◆ **WORK INSTRUCTION 1**
Rewrite the paragraph of the Kunai Health Center account that begins "I was already in bed one night" as a short list, keeping its main facts.
◆ **WORK INSTRUCTION 2**
Using the Kunai Health Center account, decide whether each statement agrees with it. Answer yes or no, and quote the words that settle it.
(a) Linda works as a translator at Kunai Health Center.
(b) A midwife was on the property the night Julie went into labor.
(c) The family waited a year before naming Bufort.
◆ **WORK INSTRUCTION 3**
Continue the Kunai Health Center account after its last sentence.
##### DOCUMENT EXCERPT
When living and ministering to provide health care in a communal society, your history with your patients runs deep.  They are your friends, not simply a chart to be pulled out of a file, and your friendship deepens with each interaction with them.  Such is the case with Bufort.  But let me back up a bit and put his story into context.

Linda


Bufort’s grandmother, Linda, has been a translator at Kunai Health Center for years.  She is faithful in all her areas of responsibility in the clinic, but she truly excels in her work in our prenatal clinic.  So it was a special day for all of us when her oldest, newly married daughter came for her first prenatal visit. We were able to provide her with care throughout her pregnancy, including diagnosing and treating malaria during her pregnancy, which can be potentially life-threatening for both mom and baby.  

I was already in bed one night when the knock came on my door.  It was Linda.  Julie was in labor.  We had no midwife on the property, and since we encourage all of our first time moms to deliver in a health facility, we decided to transport her to the rural hospital on the other side of the mountain.  A landslide on the trail prevented us from taking her the whole way, but we were able to take her a little over halfway in our Kawasaki Mule, and we waved goodbye in the wee hours of the morning as she continued her trek another 45 minutes to the rural hospital.

The next afternoon we were delighted to see Linda, Julie, and a precious baby boy on the clinic porch.  They named him Bufort nearly right away, which is unusual for our people.  They often wait a year to name their babies to prevent over-attachment should the child not survive his first year.  But that’s ever so gradually starting to change, especially among younger parents.  I can’t prove it, and I’m sure they could never articulate this, but could it be tied to a generational shift in thinking because they grew up knowing that Kunai Health Centre was there? Could it be perhaps some hope has been born in their hearts that there will be someone there to help their babies through the preventable and treatable diseases of childhood which so many wee Kamea warriors had succumbed to in the past?
##########
##### DATA
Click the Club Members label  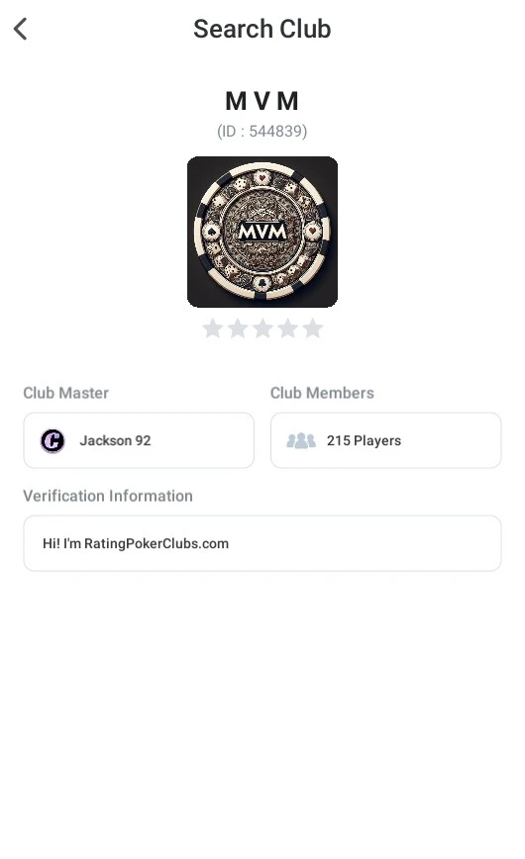coord(322,393)
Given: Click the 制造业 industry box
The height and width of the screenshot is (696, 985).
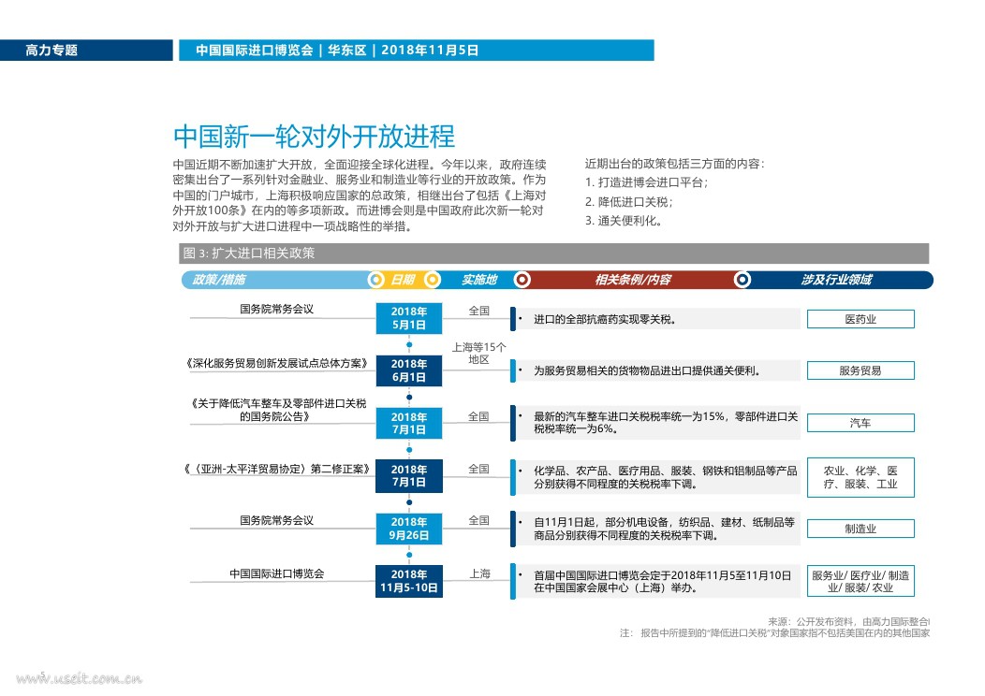Looking at the screenshot, I should click(x=860, y=529).
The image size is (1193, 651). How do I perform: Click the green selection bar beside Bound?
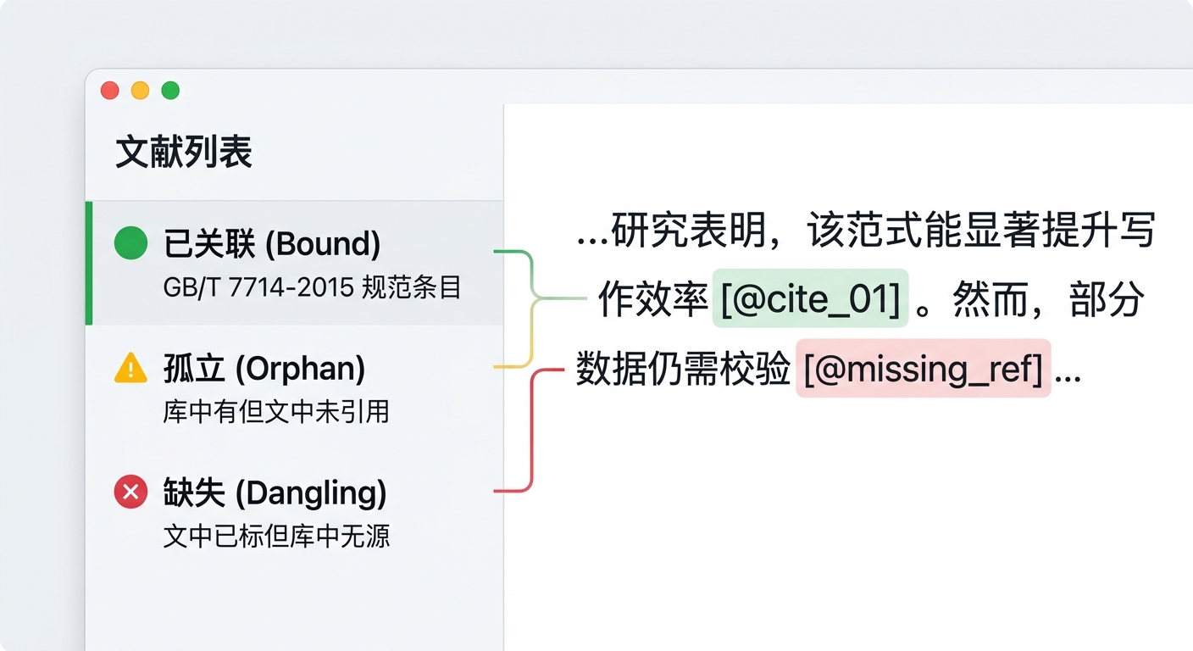tap(89, 263)
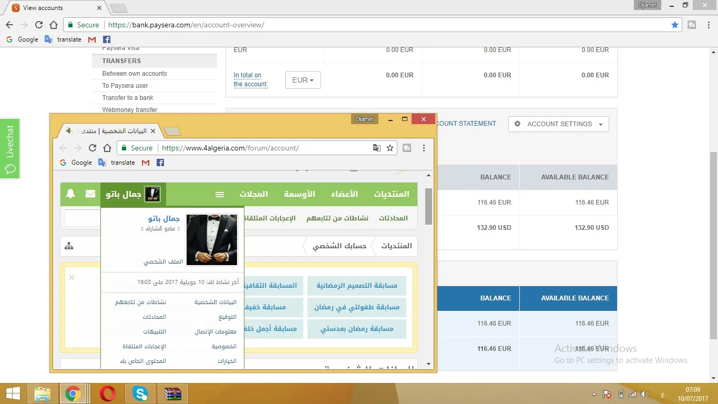Click the hamburger menu icon in forum navbar
This screenshot has height=404, width=718.
[220, 195]

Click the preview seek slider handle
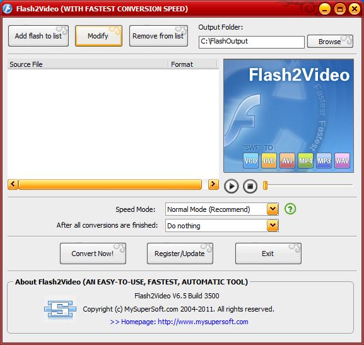pyautogui.click(x=265, y=185)
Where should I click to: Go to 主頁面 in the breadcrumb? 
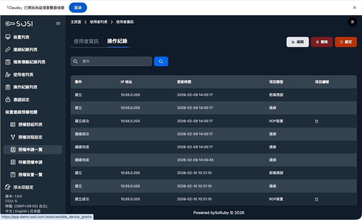pyautogui.click(x=76, y=22)
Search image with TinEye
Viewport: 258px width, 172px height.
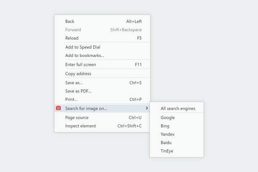(167, 151)
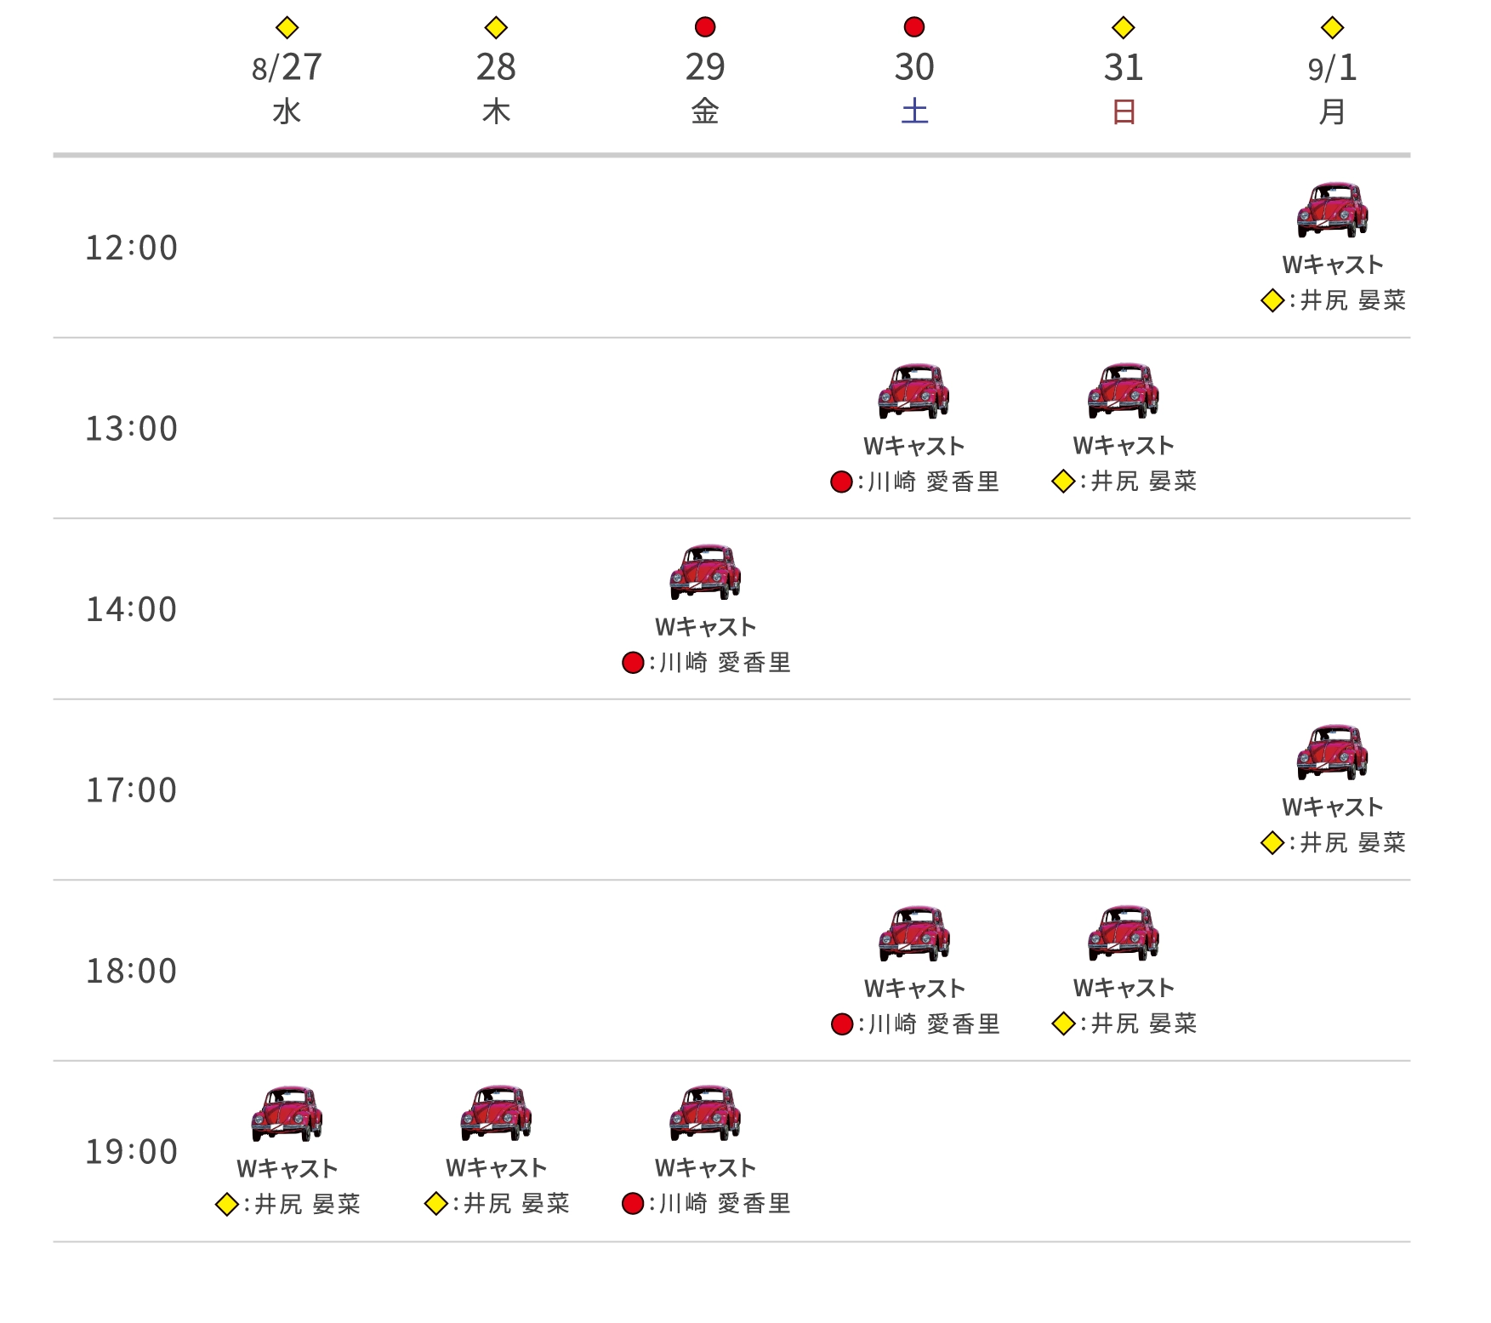Image resolution: width=1491 pixels, height=1323 pixels.
Task: Click the 19:00 time label
Action: (x=132, y=1152)
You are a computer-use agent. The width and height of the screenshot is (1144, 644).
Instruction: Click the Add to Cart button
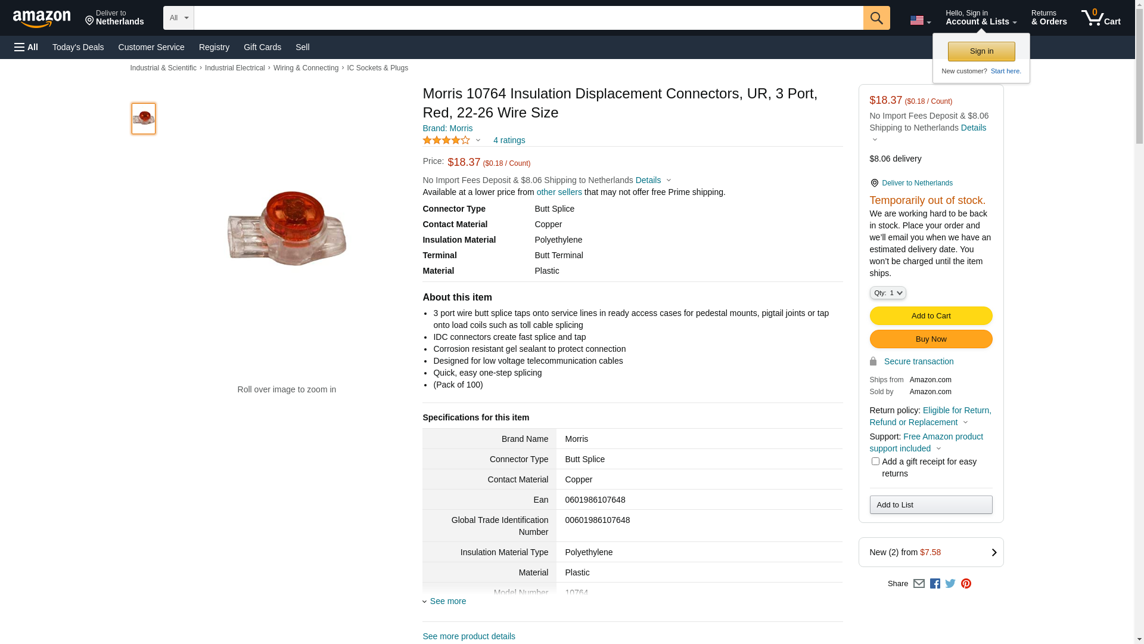(931, 316)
##########
◆ **YOUR RESPONSE 1**
- One night, after the writer had gone to bed, Linda knocked to say Julie was in labor.
- There was no midwife on the property, and first-time moms are encouraged to deliver in a health facility, so they decided to take her to the rural hospital on the other side of the mountain.
- A landslide on the trail stopped them from driving the whole way, but they took her a little over halfway in the Kawasaki Mule.
- In the early morning hours, Julie walked the remaining 45 minutes to the hospital.

◆ **YOUR RESPONSE 2**
(a) Yes: "Bufort’s grandmother, Linda, has been a translator at Kunai Health Center for years."
(b) No: "We had no midwife on the property"
(c) No: "They named him Bufort nearly right away"

◆ **YOUR RESPONSE 3**
Julie and her husband, Tom, are good parents, and Linda loves her little grandson.  But when Bufort was about 3 months old, a crisis struck their family.  Julie became desperately ill.  Without the ability for any major diagnostic testing, and based only on experience and on her symptoms, we began treating her for meningitis.  She rallied for awhile and seemed to be responding to the twice-a-day shots we were administering, but then her condition gravely worsened, and she began experiencing seizures and hallucinations.  We knew she needed to have access to medical care that was closer than the next village down the trail, so we made the decision to again transport her to the rural hospital on the other side of the mountain.  We took her in the same Kawasaki Mule to the same landslide, but this time there was no walking to the rural hospital for her.  Instead, she had to be carried in a sheet tied to a pole.  We prayed, believing God could do exceedingly great and wonderful things. But we also kept an eye on the trail out front every day should things not go well, and we happen to see them walk by carrying her body back to the village.

Her conditioned worsened, and at times she was in a near comatose state, unable to rise from her bed for any reason.  Eventually her deterioration was so severe that she was unable to nurse Bufort anymore.  She had so beautifully given him life, but now she could not sustain it, so they turned to us for help.  Before in such cases, there was a high likelihood that the baby would not survive.  But thanks to the Baby Milk Program at Kunai Health Centre and all of those who support it, this one got to live and be nourished even though his mom was so sick.  

Julie remained in critical condition for months. God heard the prayers of many around the world, and He turned our sorrowing into rejoicing.  Many months later she walked him home to her village.  Bufort has a mom, and Julie has her sweet baby still.  Thank the Lord–and thank you to our supporters for the part you played in this story.

Babies like this one benefit from the baby milk program. Thank you for your support!